With the help of John McCalpin's comments (http://software.intel.com/en-us/forums/topic/456184), I'm finally starting to understand why Sandy Bridge performs as it does on memory benchmarks such as Stream. As I understand it, each outstanding L1 cache miss occupies a Line Fill Buffer (LFB). Since each Sandy Bridge core has only 10 LFB's, there can only be 10 memory requests in flight at any time. According to one formulation of Little's Law (Bandwidth = Concurrency x Latency) if we assume a fixed latency this limit on concurrency puts an upper limit on memory bandwidth.
To test this theory, I started doing measurements on the simplest benchmark I could think of: a single-threaded single-stream read. To avoid being confused by compiler optimizations, I wrote the inner loop using x64 SSE inline assembly, and verified that the generated code matched my expectation. Once I realized that each load request actually loads 2 cache lines (128 bytes) the measured read bandwidth of ~16GB/s made more sense:
128 Bytes/LFB * 10 LFB's = 1280 Bytes in flight / 16 GB/s = 75 ns latency, which seems plausible.
Reducing the size of the array, the measured bandwidth from L3 was about twice this at ~32 GB/s. At first this was confusing, because plugging this in to the formula would imply that L3 has a latency of ~35 ns, instead of the ~30 cycles (~8 ns) I expected. But since transfers from the L3 Ring Bus are 32B rather than 128B, I was also able to make this work:
32 Bytes * 10 = 320 Bytes in flight / 32 GB/s = ~9 ns, which is close enough to make sense.
Reducing the array further so it fit in L1, I measured about twice the L3 bandwidth: ~64 GB/s. This also seems to fit, as each SSE vector is 16B and reading a vector from L1 on Sandy Bridge should take 7 cycles:
16 Bytes * 10 = 160 Bytes in flight / 64 GB/s = ~2 ns = ~7 cycles, which seems remarkably close.

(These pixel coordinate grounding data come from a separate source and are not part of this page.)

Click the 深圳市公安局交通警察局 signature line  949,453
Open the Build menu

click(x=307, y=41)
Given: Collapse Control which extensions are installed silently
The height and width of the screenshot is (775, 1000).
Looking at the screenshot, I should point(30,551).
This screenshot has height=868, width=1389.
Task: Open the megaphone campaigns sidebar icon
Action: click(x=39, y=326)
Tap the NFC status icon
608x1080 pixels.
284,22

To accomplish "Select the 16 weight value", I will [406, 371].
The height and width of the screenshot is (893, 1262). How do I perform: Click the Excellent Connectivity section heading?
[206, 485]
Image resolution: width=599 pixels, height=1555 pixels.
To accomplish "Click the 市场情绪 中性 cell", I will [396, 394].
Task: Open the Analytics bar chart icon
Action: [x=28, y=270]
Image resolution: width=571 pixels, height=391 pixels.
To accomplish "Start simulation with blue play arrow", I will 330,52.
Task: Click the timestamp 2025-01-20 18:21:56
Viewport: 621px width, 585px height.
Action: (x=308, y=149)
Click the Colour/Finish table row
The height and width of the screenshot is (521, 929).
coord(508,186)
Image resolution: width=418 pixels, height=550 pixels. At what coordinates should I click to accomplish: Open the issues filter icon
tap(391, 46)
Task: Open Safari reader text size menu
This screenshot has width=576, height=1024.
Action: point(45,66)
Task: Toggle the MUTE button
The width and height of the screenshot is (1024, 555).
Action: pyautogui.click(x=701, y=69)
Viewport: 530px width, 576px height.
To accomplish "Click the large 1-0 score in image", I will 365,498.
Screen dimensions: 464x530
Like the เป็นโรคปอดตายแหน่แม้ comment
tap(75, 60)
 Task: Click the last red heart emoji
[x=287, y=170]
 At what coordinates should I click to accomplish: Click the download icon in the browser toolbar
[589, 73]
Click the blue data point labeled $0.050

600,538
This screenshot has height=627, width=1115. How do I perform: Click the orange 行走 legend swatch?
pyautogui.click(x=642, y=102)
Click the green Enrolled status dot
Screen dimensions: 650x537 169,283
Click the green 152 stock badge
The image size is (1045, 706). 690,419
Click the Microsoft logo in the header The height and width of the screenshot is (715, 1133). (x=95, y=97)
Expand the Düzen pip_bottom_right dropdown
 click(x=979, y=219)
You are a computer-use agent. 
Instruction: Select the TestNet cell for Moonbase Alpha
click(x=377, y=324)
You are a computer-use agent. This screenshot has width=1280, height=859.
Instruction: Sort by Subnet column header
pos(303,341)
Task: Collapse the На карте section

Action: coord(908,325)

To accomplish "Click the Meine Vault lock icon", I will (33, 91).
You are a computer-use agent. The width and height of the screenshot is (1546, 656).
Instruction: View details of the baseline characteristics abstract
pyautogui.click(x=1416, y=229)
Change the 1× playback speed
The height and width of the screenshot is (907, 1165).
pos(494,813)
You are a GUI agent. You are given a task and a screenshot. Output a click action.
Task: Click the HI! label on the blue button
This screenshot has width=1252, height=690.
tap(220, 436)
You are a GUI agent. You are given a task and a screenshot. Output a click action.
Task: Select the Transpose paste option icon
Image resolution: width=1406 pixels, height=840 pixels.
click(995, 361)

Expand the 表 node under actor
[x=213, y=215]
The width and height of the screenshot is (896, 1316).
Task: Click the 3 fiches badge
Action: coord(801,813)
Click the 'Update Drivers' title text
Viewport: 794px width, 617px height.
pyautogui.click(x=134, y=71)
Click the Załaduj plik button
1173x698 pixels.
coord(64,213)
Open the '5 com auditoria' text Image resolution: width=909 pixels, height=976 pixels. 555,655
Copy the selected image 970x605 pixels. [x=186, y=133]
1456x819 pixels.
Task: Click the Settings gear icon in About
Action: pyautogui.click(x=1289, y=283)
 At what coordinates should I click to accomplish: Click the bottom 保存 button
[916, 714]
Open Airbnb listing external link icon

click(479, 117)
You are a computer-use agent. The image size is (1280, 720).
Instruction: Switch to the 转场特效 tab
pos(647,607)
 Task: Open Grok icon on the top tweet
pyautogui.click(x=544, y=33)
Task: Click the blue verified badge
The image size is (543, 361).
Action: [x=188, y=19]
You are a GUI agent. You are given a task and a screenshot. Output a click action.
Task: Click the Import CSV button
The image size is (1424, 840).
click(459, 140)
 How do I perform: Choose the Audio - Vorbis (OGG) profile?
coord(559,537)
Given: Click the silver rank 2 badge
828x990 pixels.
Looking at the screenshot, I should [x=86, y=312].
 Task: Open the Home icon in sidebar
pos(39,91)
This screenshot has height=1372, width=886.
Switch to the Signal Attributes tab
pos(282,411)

The fits seem almost too good to be true. I'm left with lots of questions.
First, does this summary seem correct? Am I missing something major, like other limits to concurrency? For example, Is 10 the right number of LFB's? Is my presumption about 32B L3 transfers correct? Is the L3 -> register bandwidth actually constrained by the number of stops on the L3 Ring Bus rather than LFB's? And is it really the case that although you can issue two vector loads per cycle, you'll never be able to sustain 32B/cycle on Sandy Bridge even if the data is all in L1?
Then, my next questions would be about the usage of the LFB's. Is it correct that they are not consumed by hardware prefetches? That they are used for all L1 cache misses, and not just L3 cache misses? Are the LFB's also consumed for software prefetches, or can software prefetches be used to skirt the concurrency limit? Are there any other approaches that can be used to get the data from RAM to L3 or L3 to RAM without using up these buffers?
Finally, is there an ordering to access RAM that would reduce the latency further? On John's blog (http://blogs.utexas.edu/jdm4372/2010/11/09/optimizing-amd-opteron-memory...) he describes trying to read from already open RAM pages, but I'm not sure how much of this is AMD specific. Is there an ordering for Intel that maximizes open page accesses? The best information I've found for Intel is also from John (http://software.intel.com/en-us/forums/topic/393131) but I'm not sure how to apply it.